▶ _EXERCISE MATERIAL_:
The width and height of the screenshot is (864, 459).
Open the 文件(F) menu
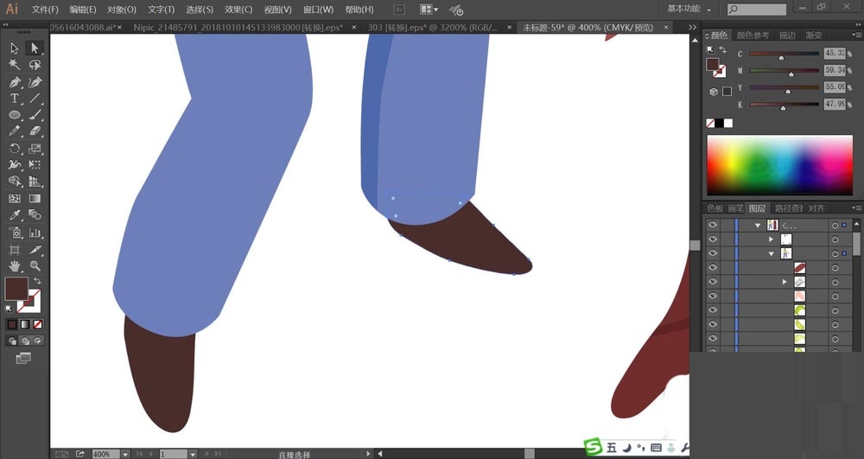[45, 10]
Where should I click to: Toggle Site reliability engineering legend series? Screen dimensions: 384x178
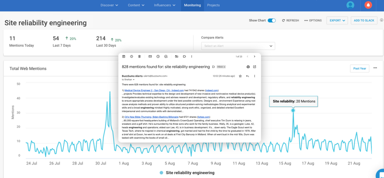point(188,173)

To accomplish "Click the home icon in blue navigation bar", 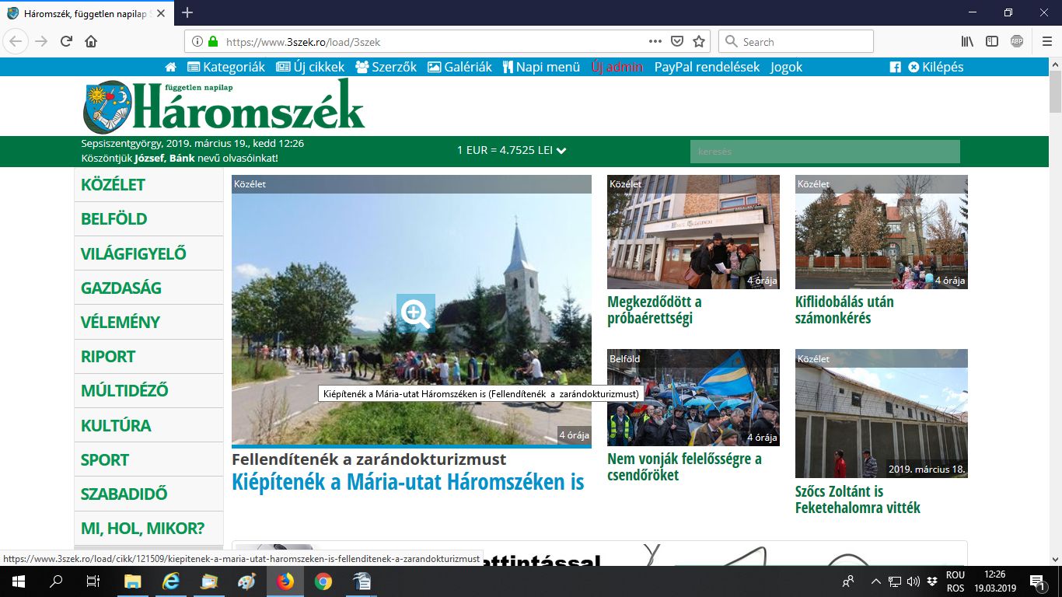I will (171, 67).
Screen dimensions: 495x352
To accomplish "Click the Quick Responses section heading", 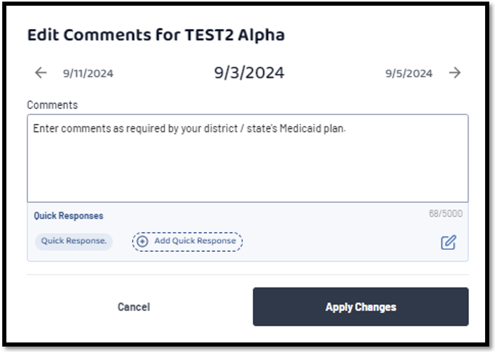I will coord(69,216).
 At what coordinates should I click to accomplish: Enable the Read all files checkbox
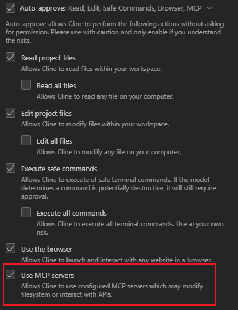(26, 85)
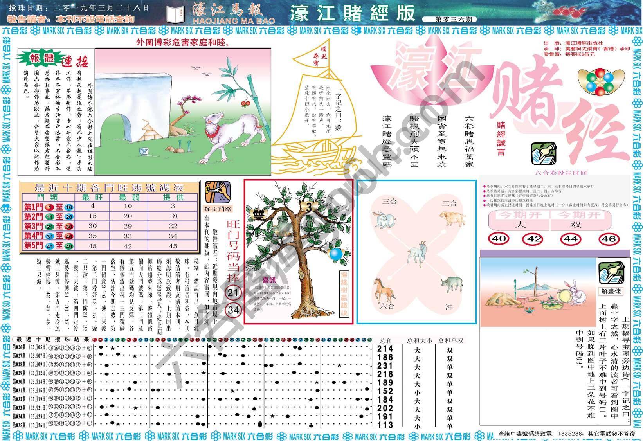Click the 解畫佬 writing hand icon
This screenshot has width=643, height=441.
(x=611, y=273)
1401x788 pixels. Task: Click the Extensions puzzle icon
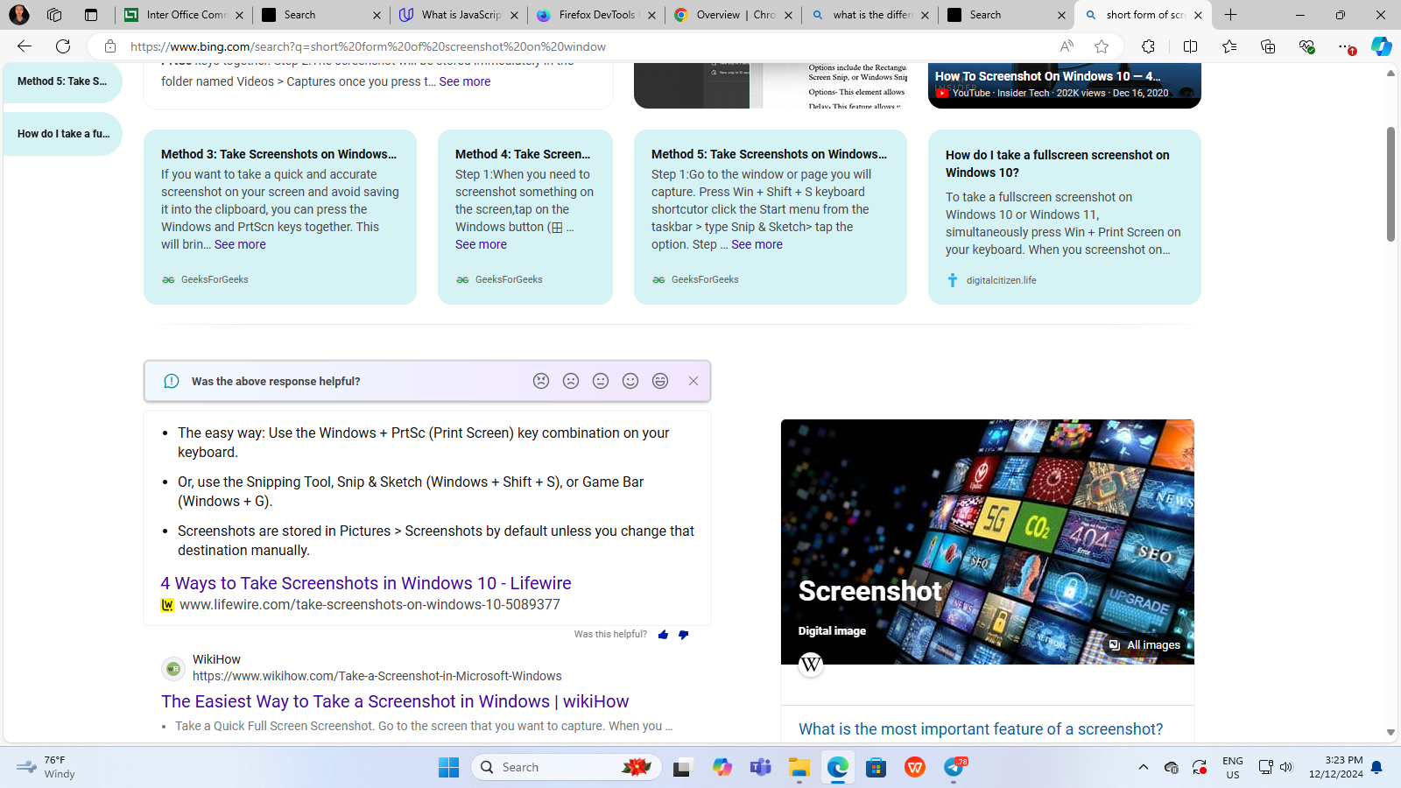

▶ _TASK DETAILS_: Repeat, exactly and with no pictures, each line from the line that holds "At what coordinates" through the last line of the records above.

▶ _EXERCISE RESULT_:
 At what coordinates should I click to accomplish: Enable the Read all files checkbox
(26, 85)
Click the 解畫佬 writing hand icon
This screenshot has width=643, height=441.
(x=611, y=273)
1401x788 pixels. Task: Click the Extensions puzzle icon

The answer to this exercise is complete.